综采面区段煤柱宽度预测GRNN模型构建与应用

(1.西安科技大学 能源学院,陕西 西安710054; 2.西安科技大学 教育部西部矿井开采及灾害防治重点实验室, 陕西 西安710054; 3.西安科技大学 陕西省岩层控制重点实验室,陕西 西安710054)

近水平煤层; 区段煤柱; 综合机械化开采; 广义回归神经网络;

Construction and application of the GRNN model of coal section pillar width prediction in fully mechanized face
WANG Ze-yang1,LAI Xing-ping1,2,3,LIU Xiao-ming1,CUI Feng1,2,3

(1.College of Energy Science and Engineering,Xi'an University of Science and Technology,Xi'an 710054,China; 2.Key Laboratory of Western Mine Exploitation and Hazard Prevention,Ministry of Education,Xi'an University of Science and Technology,Xi'an 710054,China; 3.Shaanxi Provincial Key Laboratory of Fround Controlling,Xi'an University of Science and Technology,Xi'an 710054,China)

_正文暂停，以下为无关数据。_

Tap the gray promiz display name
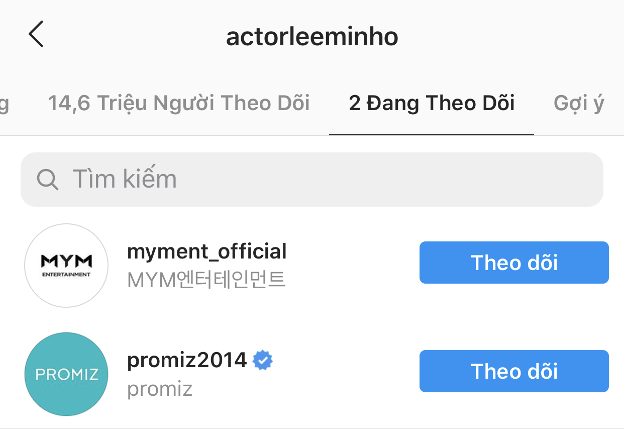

near horizontal coal seam; section coal pillar; fully-mechanized mining; general regression neural network

DOI: 10.13800/j.cnki.xakjdxxb.2019.0205

备注

以近水平煤层综采工作面区段煤柱合理宽度预测为目标,分析了近水平综采工作面煤层内聚力、煤层厚度、弹性模量、内摩擦角、容重、泊松比、埋深、工作面长度、煤层倾角对区段煤柱留设的影响因素与关系。基于广义神经网络算法构建了近水平综采工作面区段煤柱留设宽度的神经网络预测模型。以某矿典型工作面为背景,运用所构建的广义回归神经网络进行预测并运用四折交叉验证算法对光滑因子进行优化,消除了模型构建参数选择的人为影响。预测结果表明与工作面实际区段煤柱仅有1%左右的误差。为验证广义回归神经网络的优越性,建立了普通BP神经网络模型进行对比,得出GRNN模型对于多种影响因素非线性耦合预测结果具有较好稳定性与精确性,为实现近水平综采工作面的精准开采提供了参考依据。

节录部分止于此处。